Pull every line containing "with" from the data.
***
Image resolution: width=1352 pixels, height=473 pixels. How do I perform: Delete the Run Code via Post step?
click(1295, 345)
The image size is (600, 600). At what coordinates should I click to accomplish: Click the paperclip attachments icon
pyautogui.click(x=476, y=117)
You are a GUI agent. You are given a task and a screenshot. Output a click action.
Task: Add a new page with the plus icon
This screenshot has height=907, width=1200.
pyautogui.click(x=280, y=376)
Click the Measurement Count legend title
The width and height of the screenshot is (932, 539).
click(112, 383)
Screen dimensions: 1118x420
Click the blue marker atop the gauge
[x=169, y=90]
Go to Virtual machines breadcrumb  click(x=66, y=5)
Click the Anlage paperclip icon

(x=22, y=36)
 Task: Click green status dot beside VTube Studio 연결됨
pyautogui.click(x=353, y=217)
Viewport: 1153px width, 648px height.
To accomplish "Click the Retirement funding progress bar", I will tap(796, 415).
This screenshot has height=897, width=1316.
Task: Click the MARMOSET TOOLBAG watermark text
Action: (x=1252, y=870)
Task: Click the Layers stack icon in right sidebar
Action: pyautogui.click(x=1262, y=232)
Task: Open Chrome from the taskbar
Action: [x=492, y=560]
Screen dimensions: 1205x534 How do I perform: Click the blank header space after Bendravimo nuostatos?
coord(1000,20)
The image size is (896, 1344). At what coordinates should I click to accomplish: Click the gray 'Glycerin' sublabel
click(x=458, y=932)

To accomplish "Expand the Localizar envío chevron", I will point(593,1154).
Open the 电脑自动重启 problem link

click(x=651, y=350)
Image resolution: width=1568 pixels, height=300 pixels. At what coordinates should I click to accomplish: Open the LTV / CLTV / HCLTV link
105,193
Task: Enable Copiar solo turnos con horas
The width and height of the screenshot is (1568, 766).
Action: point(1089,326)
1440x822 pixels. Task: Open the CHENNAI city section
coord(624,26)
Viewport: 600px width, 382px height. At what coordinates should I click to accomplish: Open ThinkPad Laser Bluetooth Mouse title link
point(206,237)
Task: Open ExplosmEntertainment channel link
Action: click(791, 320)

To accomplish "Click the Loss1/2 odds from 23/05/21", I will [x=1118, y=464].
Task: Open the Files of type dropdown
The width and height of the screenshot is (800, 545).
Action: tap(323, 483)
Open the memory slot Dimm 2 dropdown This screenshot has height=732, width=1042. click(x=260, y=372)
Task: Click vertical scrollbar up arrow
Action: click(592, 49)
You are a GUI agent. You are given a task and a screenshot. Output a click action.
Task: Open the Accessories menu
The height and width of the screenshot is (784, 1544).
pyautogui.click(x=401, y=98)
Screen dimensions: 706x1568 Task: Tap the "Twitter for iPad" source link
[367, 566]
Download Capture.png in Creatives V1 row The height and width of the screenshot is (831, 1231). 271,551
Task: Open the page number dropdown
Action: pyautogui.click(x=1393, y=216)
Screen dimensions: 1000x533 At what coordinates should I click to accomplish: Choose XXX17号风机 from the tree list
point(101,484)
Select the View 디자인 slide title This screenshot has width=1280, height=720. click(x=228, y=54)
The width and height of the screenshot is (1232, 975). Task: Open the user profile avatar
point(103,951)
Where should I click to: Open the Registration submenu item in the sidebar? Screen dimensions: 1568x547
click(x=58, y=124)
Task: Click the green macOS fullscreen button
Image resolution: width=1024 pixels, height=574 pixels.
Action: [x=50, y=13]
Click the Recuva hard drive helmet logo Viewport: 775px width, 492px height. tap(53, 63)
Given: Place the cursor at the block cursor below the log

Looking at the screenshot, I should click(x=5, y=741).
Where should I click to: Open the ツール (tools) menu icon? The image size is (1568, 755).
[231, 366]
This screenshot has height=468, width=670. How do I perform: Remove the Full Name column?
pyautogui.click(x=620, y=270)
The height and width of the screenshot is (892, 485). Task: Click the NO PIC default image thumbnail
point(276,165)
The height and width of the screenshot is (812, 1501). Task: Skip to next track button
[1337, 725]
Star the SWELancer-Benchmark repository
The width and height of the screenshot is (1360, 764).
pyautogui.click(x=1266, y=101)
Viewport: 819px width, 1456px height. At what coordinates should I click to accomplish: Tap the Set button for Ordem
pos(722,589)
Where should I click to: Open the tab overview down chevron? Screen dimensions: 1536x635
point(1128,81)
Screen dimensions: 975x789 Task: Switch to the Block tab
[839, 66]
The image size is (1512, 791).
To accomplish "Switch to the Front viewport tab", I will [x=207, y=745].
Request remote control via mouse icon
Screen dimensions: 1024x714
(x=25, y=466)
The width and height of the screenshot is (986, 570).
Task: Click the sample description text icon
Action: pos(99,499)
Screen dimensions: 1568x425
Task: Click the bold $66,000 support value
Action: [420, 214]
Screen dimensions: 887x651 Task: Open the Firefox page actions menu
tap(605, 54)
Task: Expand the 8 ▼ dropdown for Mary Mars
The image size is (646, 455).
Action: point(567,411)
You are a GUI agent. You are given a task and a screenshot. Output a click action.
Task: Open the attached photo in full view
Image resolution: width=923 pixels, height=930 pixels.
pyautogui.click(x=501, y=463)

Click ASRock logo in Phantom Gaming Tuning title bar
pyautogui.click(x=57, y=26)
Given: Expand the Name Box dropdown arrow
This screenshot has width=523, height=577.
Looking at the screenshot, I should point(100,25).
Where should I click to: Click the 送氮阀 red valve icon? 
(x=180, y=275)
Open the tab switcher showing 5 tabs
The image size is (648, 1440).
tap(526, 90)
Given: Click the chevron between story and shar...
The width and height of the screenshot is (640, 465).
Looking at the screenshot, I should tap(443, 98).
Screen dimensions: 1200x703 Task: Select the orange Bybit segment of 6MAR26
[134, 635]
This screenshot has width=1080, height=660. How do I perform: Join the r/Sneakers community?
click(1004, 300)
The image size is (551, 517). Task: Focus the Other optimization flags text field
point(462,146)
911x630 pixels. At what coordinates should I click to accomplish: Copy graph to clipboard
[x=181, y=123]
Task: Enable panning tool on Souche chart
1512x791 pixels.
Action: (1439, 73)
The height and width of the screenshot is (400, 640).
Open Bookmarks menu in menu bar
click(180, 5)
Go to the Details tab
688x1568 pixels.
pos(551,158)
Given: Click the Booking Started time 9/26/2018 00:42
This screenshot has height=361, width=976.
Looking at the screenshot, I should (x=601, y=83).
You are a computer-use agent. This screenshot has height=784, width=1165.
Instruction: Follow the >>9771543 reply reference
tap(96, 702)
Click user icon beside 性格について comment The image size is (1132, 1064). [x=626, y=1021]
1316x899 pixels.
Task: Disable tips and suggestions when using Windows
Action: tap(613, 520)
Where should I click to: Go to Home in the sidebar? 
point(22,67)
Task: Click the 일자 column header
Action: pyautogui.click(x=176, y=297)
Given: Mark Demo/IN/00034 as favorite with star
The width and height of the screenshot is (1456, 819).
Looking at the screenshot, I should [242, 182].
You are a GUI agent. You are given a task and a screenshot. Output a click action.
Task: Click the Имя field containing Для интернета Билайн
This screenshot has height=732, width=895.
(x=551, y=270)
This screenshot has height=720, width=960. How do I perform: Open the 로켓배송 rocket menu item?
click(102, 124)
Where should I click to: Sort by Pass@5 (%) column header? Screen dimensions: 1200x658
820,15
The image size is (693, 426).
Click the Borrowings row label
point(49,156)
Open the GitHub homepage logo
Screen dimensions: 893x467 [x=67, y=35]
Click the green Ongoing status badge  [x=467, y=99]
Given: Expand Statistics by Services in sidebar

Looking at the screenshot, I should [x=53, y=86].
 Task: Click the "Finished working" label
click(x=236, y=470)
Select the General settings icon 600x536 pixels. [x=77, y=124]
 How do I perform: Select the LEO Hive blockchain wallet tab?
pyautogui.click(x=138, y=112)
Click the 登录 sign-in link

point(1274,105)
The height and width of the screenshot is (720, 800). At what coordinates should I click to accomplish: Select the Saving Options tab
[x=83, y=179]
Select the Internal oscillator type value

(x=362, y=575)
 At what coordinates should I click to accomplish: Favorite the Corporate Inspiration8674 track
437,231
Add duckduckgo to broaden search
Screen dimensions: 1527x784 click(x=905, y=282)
***
## ANSWER AREA
Task: Add a new page with the plus icon
Given: Mark Demo/IN/00034 as favorite with star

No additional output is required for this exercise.